Although compelling, XP is not for every project or every organization. Proponents of XP conclude that if a programming team fully implements the 12 practices, then the chances of successful application development increase dramatically. Detractors say that because XP is a process, you must do all or nothing; if you skip a practice, then you are not properly implementing XP, and your program quality may suffer. Detractors also claim that the cost of changing a program in the future to add more features is higher than the cost of initially anticipating and coding the requirement. Finally, some programmers find working in pairs very cumbersome and invasive; therefore, they do not embrace the XP philosophy.

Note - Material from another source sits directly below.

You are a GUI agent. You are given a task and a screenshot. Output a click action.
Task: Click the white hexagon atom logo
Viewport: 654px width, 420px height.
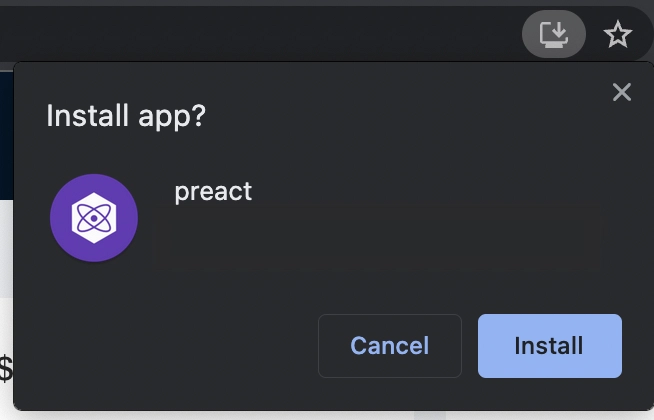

Whatever your views, we recommend that you consider XP as a software methodology for your project. Carefully weigh its pros and cons against the attributes of your project and make the best decision based on that assessment.
Extreme Testing: The Concepts
To meet the pace and philosophy of XP, developers use Extreme Testing, which focuses on constant testing. As mentioned earlier, two forms of testing make up the bulk of XT: unit testing and acceptance testing. The theory used when writing the tests does not vary significantly from the theory presented in Chapter 5; however, the stage in the development process in which you create the tests does differ. XT mandates creating tests before coding begins, not after. Nonetheless, XT and traditional testing share the same goal: to identify errors in a program.
In the rest of this section we provide more information on unit and acceptance testing, from an Extreme Programming perspective.
Extreme Unit Testing
Unit testing, the primary testing approach used in Extreme Testing, and has two simple rules: All code modules must have unit tests before coding begins, and all code modules must pass unit tests before being released into acceptance testing. At first glance this may not seem so extreme. Closer inspection reveals the big difference between unit testing, as previously described, and XT unit testing: The unit tests must be defined and created before coding the module.
Initially, you may wonder why you should, or how you can, create test drivers for code you haven't yet written. You may also think that you do not have time to create the tests and still meet the project deadline. These are valid concerns, but concerns we can address easily by listing a number of important benefits associated with writing unit tests before you start coding the application:
- You gain confidence that your code will meet its specification and requirements.
- You express the end result before you start coding.
- You better understand the application's specification and requirements.
- You may implement simple designs initially and confidently refactor the code later to improve performance, without worrying about breaking the specification.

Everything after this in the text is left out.